• Brief A:
According to the soup post, what staple ingredients did the author find in Irish soups?

• Selection:
★ ★ ★ ★ ★ ★ ★
Friday, March 19, 2010

Pride of Erin Soup - Celebrating St. Patty's Day

Hope everyone had a fun-filled St. Patty's Day. I had a wonderful night catching up with some of my awesome friends who came over to help me "celebrate" with making Pride of Erin soup. Although the soup wasn't green, it brought some Irish culture to my tiny kitchen :). It's interesting when you type in "Irish Soup" into a search engine. To be honest, I didn't know what to expect - Are their soups usually pureed or chunky? What's the staple ingredient? These were the few questions that I had when I went scouring the internet for a recipe to use. I went to Epicurious (if you don't have an account, I highly recommend one) and found the winner - Pride of Erin. My friends and I decided on Pride of Erin because it was simple and the name made it sound festive. In case you were wondering, the staple ingredients I found were cabbage, potatoes, leeks and sometimes bacon.
★ ★ ★ ★ ★ ★ ★
• Brief B:
In the rows below, update the lines starting with the line containing "Tap the green Waze" and going on through the line containing "Click the purple Waze marker", replacing "Waze" with "navigation" and leaving all else unchanged. Return only those lines.

(Dataset records)
★ ★ ★ ★ ★ ★ ★
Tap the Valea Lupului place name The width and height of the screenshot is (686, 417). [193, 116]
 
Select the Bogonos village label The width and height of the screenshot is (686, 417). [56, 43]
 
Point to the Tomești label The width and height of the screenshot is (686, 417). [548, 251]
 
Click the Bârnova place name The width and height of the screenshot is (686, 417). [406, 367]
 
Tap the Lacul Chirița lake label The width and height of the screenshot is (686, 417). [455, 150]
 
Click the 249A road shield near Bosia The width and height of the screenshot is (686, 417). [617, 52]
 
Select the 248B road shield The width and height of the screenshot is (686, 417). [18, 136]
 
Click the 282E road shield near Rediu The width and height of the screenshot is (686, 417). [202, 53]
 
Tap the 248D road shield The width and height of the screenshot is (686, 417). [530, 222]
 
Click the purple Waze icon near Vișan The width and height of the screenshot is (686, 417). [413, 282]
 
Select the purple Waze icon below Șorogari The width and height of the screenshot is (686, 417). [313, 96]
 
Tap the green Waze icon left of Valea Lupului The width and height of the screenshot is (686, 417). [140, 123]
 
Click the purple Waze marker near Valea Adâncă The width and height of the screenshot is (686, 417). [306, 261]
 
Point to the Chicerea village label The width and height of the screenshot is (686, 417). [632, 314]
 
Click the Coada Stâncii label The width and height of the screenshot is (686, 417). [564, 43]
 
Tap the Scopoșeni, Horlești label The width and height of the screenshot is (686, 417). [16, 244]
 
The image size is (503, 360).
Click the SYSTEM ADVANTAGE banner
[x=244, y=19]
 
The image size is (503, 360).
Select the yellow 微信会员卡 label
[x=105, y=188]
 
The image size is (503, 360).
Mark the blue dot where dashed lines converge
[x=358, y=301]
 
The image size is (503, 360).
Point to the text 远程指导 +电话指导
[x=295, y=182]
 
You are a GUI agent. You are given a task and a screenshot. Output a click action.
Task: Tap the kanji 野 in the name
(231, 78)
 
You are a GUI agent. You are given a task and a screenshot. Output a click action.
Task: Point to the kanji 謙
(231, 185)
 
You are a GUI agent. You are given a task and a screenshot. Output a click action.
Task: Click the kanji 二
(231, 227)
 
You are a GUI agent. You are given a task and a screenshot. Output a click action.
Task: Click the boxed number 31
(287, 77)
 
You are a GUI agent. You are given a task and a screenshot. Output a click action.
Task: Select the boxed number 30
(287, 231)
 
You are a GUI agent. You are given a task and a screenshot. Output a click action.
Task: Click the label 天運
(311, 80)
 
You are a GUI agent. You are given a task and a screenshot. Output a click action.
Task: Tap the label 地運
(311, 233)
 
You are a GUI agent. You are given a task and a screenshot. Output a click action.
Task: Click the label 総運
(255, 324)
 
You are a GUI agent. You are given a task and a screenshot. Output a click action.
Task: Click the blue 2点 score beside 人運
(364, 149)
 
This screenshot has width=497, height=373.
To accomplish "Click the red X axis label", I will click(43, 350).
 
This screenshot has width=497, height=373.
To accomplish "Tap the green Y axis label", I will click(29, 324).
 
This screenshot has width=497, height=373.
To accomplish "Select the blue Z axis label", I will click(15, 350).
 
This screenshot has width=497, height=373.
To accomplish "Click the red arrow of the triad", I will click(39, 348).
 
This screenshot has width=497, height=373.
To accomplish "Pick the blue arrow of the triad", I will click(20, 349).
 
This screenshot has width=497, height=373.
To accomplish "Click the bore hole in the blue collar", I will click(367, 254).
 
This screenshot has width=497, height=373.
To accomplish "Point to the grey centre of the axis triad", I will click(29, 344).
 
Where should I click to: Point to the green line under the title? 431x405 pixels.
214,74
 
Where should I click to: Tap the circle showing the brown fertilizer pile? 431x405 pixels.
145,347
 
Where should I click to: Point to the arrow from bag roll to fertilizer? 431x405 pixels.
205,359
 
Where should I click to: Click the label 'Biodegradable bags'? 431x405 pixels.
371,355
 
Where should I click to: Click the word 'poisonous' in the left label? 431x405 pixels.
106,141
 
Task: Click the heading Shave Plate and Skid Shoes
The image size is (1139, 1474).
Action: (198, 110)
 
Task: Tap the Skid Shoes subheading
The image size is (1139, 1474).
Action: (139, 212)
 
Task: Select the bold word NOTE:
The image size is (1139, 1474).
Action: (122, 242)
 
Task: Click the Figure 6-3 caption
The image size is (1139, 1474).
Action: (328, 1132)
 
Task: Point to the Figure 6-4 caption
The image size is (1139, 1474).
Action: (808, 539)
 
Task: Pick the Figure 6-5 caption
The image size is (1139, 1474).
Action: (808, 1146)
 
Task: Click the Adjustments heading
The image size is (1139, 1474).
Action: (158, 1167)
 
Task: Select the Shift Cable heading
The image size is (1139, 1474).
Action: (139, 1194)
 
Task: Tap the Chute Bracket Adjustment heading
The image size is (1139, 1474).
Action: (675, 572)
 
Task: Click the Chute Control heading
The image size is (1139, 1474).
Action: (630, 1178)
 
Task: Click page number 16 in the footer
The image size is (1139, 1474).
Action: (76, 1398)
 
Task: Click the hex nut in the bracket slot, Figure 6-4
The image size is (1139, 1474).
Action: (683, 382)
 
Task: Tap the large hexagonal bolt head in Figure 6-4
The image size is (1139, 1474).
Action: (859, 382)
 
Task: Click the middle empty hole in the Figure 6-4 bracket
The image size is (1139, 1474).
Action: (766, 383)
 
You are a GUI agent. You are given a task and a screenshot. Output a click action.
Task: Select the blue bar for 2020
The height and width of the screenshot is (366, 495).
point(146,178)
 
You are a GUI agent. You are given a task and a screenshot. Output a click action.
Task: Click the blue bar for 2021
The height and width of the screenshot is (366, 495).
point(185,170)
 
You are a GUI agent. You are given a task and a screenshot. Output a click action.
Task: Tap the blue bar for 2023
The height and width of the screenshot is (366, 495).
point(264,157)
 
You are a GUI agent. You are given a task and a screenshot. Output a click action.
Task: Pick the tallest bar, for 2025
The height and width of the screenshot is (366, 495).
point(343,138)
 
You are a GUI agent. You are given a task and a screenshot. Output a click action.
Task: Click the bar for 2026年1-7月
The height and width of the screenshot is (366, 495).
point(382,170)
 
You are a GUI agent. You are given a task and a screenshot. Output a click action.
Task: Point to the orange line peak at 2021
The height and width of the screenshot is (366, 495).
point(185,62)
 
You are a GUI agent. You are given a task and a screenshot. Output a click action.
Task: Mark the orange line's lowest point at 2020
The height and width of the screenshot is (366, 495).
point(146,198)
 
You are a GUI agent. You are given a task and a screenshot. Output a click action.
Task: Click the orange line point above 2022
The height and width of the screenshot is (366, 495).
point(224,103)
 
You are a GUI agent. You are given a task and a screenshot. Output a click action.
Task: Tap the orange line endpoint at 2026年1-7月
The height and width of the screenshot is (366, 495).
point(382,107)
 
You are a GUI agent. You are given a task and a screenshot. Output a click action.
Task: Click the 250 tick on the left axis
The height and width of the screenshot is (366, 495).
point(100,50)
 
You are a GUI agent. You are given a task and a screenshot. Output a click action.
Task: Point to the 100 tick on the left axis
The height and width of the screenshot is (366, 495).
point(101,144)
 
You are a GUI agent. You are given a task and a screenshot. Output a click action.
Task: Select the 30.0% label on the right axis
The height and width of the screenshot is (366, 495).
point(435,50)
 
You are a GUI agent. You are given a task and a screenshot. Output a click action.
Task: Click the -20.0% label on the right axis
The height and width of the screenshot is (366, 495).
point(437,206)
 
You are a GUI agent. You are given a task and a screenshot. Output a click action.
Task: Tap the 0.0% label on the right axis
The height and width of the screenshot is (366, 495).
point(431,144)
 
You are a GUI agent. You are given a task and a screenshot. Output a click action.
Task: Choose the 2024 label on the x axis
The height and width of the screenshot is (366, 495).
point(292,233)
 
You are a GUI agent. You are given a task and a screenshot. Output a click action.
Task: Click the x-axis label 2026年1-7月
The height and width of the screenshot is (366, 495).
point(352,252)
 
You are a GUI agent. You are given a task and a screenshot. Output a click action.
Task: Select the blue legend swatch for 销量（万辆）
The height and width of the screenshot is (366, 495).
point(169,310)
★ ★ ★ ★ ★ ★ ★
• Complete answer A:
Cabbage, potatoes, leeks and sometimes bacon.

• Complete answer B:
Tap the green navigation icon left of Valea Lupului The width and height of the screenshot is (686, 417). [140, 123]
 
Click the purple navigation marker near Valea Adâncă The width and height of the screenshot is (686, 417). [306, 261]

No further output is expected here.